It's French yet it's not; the new Renault Kadjar is now a compelling choice for SUV buyers because it mixes a good drive with Japanese reliability
Photos by Joel Tam
SUVs have taken over the world! The recent craze over all things ‘high and lifted up’ has seen cars like the Nissan Qashqai and Honda HR-V (Vezel) enjoy success on Singapore roads. Around every street corner is an SUV prowling the tarmac, and the growth in these soft-roaders isn’t stopping. So how do you stand out?
Well, getting a French SUV might be a good option. Enter the Renault Kadjar. It shares some similarities with the Nissan Qashqai thanks to the partnership between the two manufacturers, in fact almost 60% of their parts are common.
But while the Nissan uses a 1.2-litre turbocharged petrol engine, the Renault uses a more frugal 110 bhp 1.5 turbocharged diesel with 250 Nm of torque. The Kadjar is also arguably sexier looking and will definitely be more exclusive looks wise, considering the numerous Qashqais already on our roads.
The Bose Edition we’re testing comes with 19-inch wheels, actually so does the standard version, but these wheels are a different - and nicer - design. While the big wheels are really sporty, we do wonder if they rob you of the full benefits of the efficient diesel engine. This version also features some really cool LED lights that compliment the modern muscular lines of the French SUV. The big gaping grille from Renault’s new design language is unmistakably flashy and paired with the metallic red paint on our test car, it makes a bold statement in standing out from the crowd.
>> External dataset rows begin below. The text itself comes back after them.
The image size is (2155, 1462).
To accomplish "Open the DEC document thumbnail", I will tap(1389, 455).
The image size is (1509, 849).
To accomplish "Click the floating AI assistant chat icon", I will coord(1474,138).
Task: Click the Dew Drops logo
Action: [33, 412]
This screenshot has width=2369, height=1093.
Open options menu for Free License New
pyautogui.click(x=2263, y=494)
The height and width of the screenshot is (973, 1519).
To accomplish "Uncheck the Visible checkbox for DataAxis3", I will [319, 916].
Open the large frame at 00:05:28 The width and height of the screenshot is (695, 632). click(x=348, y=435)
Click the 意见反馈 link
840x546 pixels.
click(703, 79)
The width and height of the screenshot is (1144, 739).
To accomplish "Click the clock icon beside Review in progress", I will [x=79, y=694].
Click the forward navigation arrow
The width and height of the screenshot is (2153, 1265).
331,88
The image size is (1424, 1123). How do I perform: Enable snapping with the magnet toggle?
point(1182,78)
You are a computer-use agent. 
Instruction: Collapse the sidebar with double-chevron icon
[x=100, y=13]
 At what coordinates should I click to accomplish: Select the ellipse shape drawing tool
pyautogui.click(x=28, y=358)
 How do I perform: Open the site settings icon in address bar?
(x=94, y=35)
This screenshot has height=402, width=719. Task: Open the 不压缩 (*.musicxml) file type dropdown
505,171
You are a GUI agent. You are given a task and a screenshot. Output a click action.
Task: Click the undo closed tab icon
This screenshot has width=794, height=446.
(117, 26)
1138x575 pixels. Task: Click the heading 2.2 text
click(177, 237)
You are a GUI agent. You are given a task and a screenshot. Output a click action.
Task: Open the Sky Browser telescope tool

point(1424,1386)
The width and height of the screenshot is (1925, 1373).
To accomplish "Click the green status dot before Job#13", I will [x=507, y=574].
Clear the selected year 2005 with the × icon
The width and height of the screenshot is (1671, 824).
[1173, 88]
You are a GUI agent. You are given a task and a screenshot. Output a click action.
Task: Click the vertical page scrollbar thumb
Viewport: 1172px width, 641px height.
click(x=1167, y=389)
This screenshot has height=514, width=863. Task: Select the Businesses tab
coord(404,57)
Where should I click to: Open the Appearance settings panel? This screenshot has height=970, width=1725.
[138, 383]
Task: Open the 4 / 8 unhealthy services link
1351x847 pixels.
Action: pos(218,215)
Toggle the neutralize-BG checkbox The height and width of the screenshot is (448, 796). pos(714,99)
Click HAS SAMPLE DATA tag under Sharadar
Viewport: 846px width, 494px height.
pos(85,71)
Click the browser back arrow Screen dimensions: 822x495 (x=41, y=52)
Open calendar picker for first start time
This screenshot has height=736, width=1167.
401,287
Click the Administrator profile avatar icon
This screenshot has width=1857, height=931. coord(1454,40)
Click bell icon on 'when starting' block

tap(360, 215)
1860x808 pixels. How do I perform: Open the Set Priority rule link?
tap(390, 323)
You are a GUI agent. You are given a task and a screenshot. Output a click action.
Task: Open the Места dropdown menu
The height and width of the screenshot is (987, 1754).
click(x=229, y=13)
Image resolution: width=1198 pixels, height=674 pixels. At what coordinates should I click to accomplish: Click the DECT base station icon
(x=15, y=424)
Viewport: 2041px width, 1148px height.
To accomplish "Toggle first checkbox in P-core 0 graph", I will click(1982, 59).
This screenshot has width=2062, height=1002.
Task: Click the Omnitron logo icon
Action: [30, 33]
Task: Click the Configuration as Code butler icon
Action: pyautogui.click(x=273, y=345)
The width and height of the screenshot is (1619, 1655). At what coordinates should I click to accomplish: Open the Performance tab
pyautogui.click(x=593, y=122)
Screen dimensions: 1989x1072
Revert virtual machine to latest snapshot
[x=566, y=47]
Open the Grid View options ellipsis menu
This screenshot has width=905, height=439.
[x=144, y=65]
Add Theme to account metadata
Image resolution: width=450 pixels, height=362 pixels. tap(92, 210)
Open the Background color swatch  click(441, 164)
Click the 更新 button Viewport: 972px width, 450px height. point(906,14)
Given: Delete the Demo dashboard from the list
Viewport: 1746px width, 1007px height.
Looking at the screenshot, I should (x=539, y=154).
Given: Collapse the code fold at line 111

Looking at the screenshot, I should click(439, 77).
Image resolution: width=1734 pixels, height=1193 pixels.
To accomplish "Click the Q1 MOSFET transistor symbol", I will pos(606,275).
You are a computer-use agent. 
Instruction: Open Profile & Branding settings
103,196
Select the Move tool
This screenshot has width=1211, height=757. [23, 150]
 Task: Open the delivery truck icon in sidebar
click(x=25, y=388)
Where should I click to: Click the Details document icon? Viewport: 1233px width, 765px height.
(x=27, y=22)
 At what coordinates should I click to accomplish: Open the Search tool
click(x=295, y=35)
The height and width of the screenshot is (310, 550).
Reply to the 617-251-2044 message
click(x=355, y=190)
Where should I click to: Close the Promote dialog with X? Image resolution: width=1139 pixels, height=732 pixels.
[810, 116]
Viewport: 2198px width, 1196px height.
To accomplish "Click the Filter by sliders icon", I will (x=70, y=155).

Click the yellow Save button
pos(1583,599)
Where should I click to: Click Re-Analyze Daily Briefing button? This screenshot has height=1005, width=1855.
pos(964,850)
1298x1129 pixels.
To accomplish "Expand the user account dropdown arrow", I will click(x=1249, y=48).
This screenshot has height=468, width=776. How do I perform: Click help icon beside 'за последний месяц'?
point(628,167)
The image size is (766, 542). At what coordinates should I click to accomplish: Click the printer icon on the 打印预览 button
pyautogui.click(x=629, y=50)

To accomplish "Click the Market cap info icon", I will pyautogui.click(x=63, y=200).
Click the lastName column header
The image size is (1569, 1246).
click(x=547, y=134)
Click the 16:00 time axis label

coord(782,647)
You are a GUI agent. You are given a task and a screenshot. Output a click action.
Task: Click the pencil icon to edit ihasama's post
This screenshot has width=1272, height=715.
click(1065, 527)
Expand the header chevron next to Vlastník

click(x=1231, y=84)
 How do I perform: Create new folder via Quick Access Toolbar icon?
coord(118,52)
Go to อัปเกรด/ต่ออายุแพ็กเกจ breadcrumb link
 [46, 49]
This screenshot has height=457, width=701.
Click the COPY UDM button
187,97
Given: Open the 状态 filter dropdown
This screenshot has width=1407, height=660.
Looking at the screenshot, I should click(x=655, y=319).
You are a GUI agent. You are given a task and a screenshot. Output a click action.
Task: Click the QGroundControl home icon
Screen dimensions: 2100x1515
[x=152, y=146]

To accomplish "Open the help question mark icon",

Inside the Kadjar, the cabin design is more French-flair skewed than rugged SUV. Clean and curvy aluminium trimmings outline the dash and centre console, giving the otherwise dark interior a modern touch. The 7.0-inch touchscreen Renault R-Link 2 multimedia system is feature-packed and has a customisable homepage that allows you to choose your favourite apps for easy access. It also, as the name suggests, comes with a full BOSE sound system that works rather well to drown the diesel clatter coming from the outside.
To be fair though, the 1.5-litre diesel is a lot quieter than I had expected it to be. Driving the Kadjar is rather enjoyable as maximum torque comes from a low 1,750 rpm. It’s by no means fast, but is able to make swift progress if worked hard and the engine is very well suited to the car.
Power delivery is smooth and getting it up to expressway speeds is a cinch, even if fully loaded with passengers. We even used it as a chase car to photograph a Mercedes A45 AMG during the time we had both cars.
The Kadjar’s chassis feels nicely balanced for an SUV, chuck it hard into a corner and you’ll get lots of body roll, but the car remains grounded and pretty much on track with tyres gripping hard. Steering is usefully light and direct enough for you know what’s happening with the car as it connects with the road. On the whole, it handles predictably and doesn’t spring any surprises - owners using the Kadjar will find it easy to manage.
So should you buy one? Don’t expect the it to be a sporty drive or offer a robust German continental experience and you’ll actually find it rather appealing. The question of reliability should not bother potential buyers as Renault has sorted many of their past issues over the recent years. Couple that progress with their partnership with Nissan, and you have a compelling choice Renault’s new Kadjar SUV.